Devin got some new competition from an open-source alternative called SWE-Agent. It is an open-source agent that can turn any GitHub issue into a pull request.
Highlights:
- Researchers from Princeton NLP Group announced SWE-agent, an open-source AI software development system.
- It can turn language models like GPT-4 into software engineering agents that can fix bugs in real GitHub repositories.
- It achieves an accuracy of 12.29% on the SWE-bench benchmarks, very close to Devin AI’s 13.86%.
SWE-Agent Explained
The SWE-Agent (Software Engineering Agent) turns LMs into software engineering agents to fix bugs in GitHub repos.
It has demonstrated near-parity with Devin’s performance on the SWE-bench Benchmark. This remarkable performance showcases the potential for revolutionizing software engineers’ approach to addressing complex issues and streamlining their workflows.
The video below shows how an SWE agent resolves an issue in a GitHub repository by finding out what is causing the issue:
The agent takes an average of 93 seconds to complete any task. The system interacts with a specialized terminal that lets you open and search files, edit specific lines, and write and run tests.
How to access SWE-agent?
With SWE-agent being open-source, developers can leverage its capabilities by easily setting it up on their local machines. The setup instructions for local deployment are available on the agent’s official GitHub repository.
Developers can access the official demo on the official website. This free accessibility empowers software engineers to seamlessly integrate the agent into their current workflows, unlocking the advantages of AI-assisted development without requiring extensive technical know-how.
Working of SWE-agent
SWE-agent follows a systematic problem-solving strategy, which consists of planning, execution, observation, and iterative adjustment. This helps the agent to break down complex issues into simpler steps, ensuring efficient resolution of a problem.
This is accomplished by creating straightforward LM-centric commands and feedback structures to simplify the LM’s navigation of the repository, thus enabling it to view, edit, and execute code files.
This is called an Agent-Computer Interface (ACI) which facilitates communication between the agent and terminals. By enabling the agent to engage directly with the development environment, the interface reduces reliance on human involvement and accelerates the problem-solving process.
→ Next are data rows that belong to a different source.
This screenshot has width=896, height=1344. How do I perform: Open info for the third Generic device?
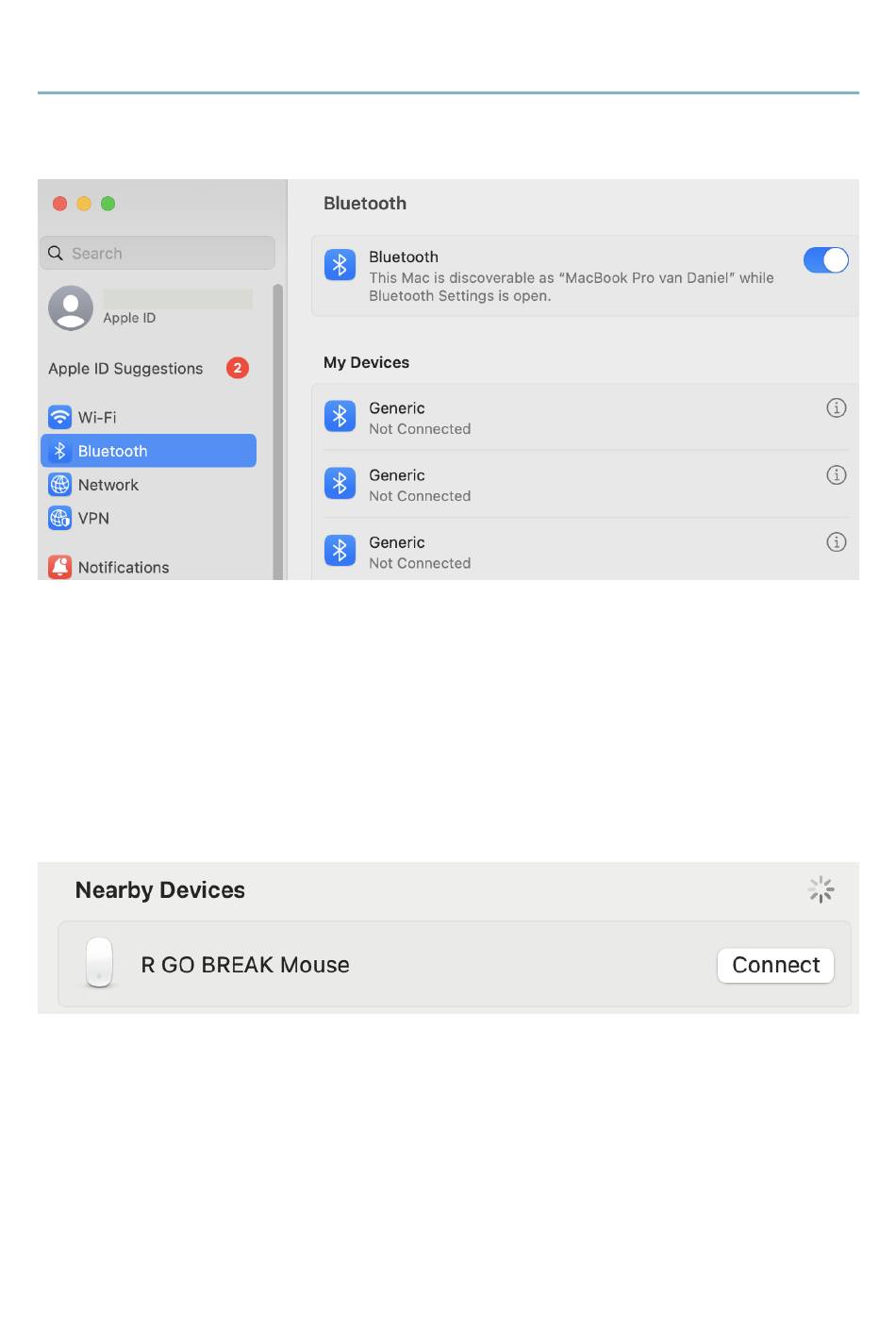tap(836, 541)
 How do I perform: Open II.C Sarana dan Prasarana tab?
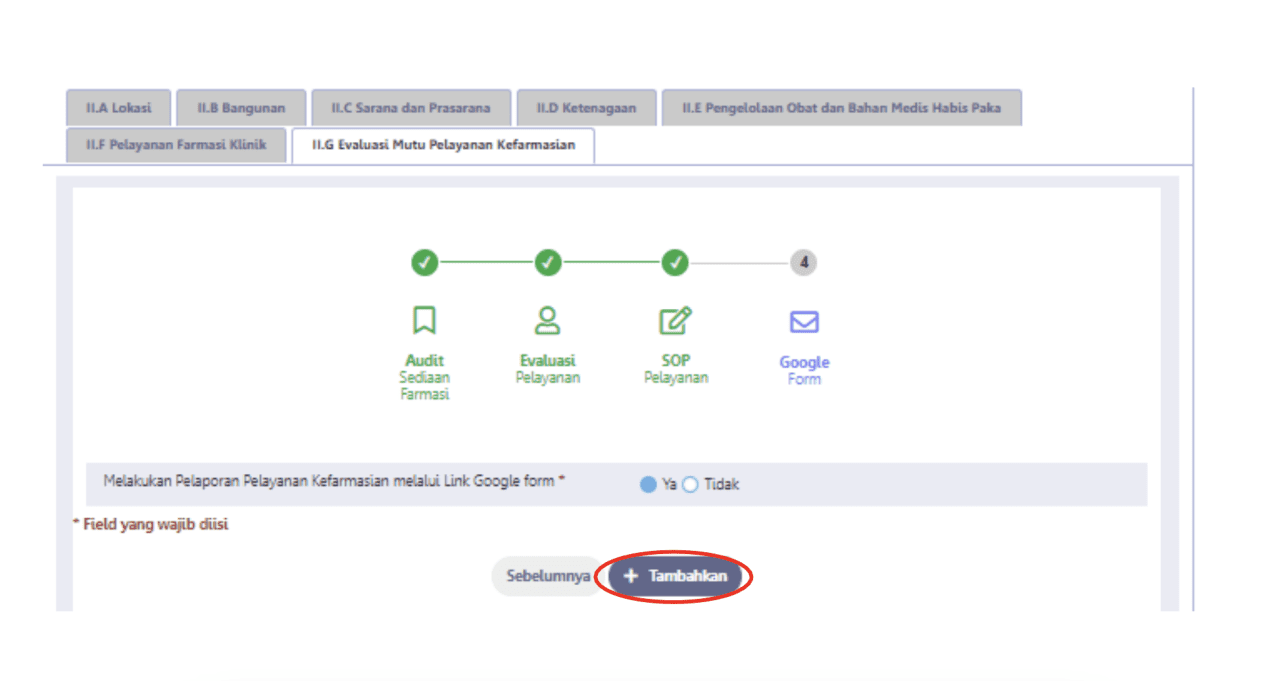tap(411, 108)
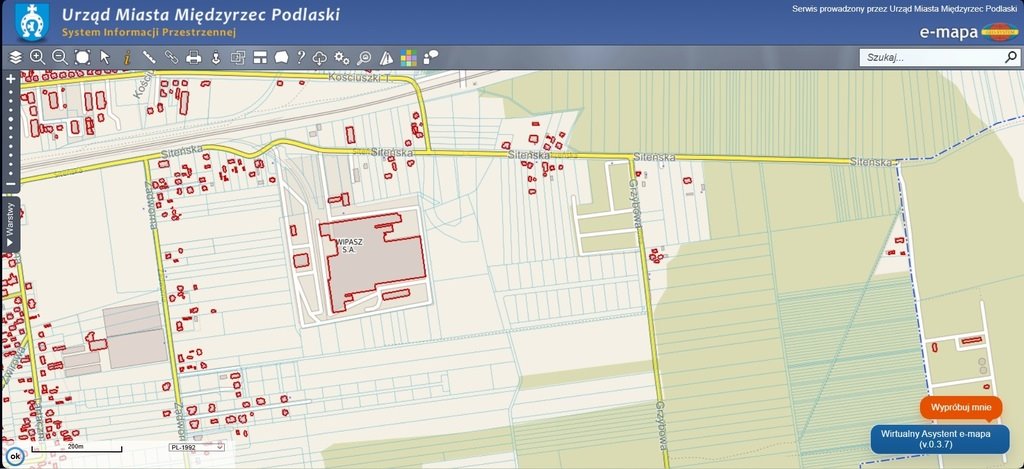Click the round ok button
The image size is (1024, 469).
pos(14,458)
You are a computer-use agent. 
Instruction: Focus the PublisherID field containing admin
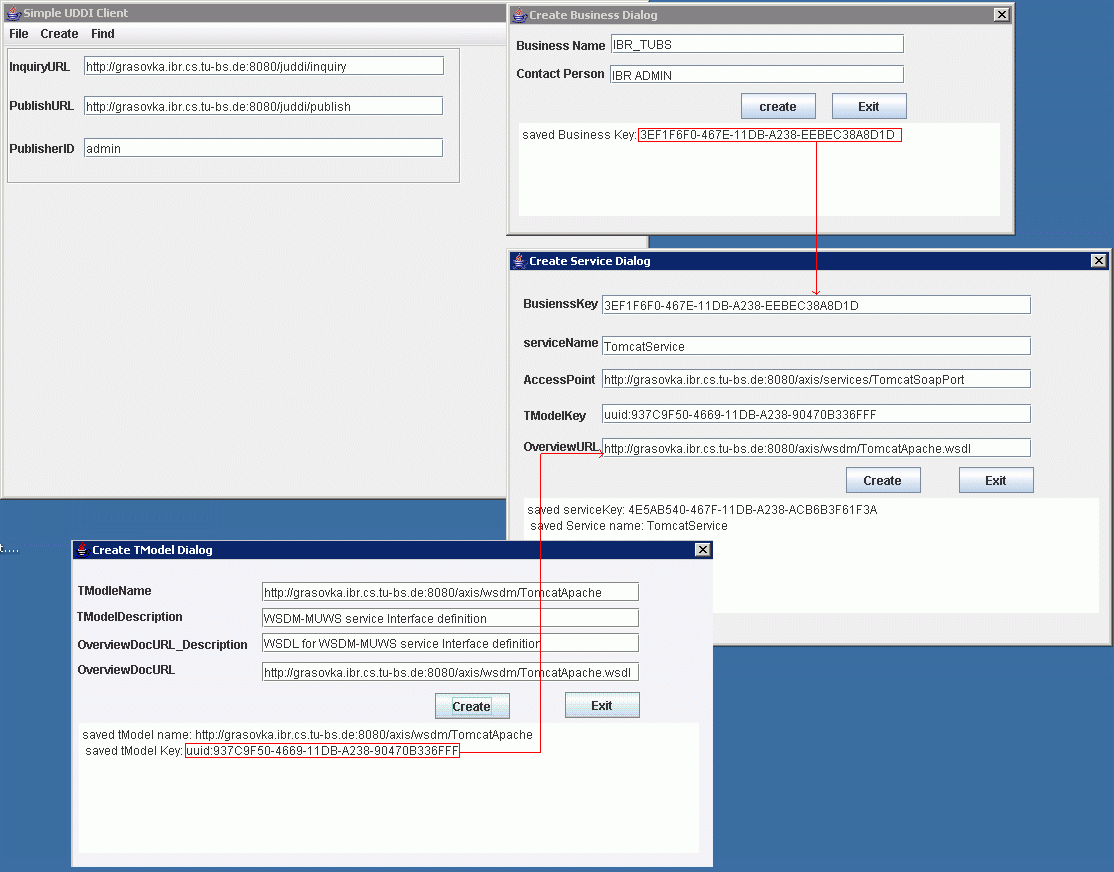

SWE-agent contains features that the team discovered to be immensely helpful during the ACI design process:
- They added a linter that runs when an edit command is issued and does not let the edit command go through if the code isn’t syntactically correct.
- They provided the agent with a custom file viewer rather than solely utilizing the ‘cat’ command for file display. It was observed that this file viewer functions optimally when presenting a maximum of 100 lines per iteration. Additionally, the developed file editor includes functionalities such as scrolling and search commands within the file.
- The agent was supplied with a specially designed full-directory string searching command. It was important for this tool to concisely list the matches, presenting each file containing a minimum of one match. Providing the model with more context about each match proved to be overly confusing for the model.
- When commands had an empty output, they returned a message saying “Your command ran successfully and did not produce any output.”
The image demonstrates the agent’s thought process to fix any issues that occur in a repository:
How does it compete with Devin?
SWE-agent achieves similar accuracy to Devin AI on the SWE-bench benchmark, solving 12.29% of problems autonomously, compared to Devin’s 13.86%.
However, it is important to remember that Devin was trained on only 25% of the SWE Benchmark. The agent takes, on average, 93 seconds to complete a task as opposed to 5 minutes by Devin.
Also, its open-source design lets developers access and contribute to it whenever needed. However, this is not the case with Devin which has not been officially released yet. This encourages developers to customize and expand their functionalities to tackle various software engineering hurdles. Still, there are many key things we found out about Devin AI to know about.
Conclusion
The potential influence of the SWE-Agent extends beyond simply improving GitHub issue management efficiency. Through leveraging the collective expertise of the developer community, the SWE-Agent could evolve into a tool capable of revolutionizing the software development and maintenance processes.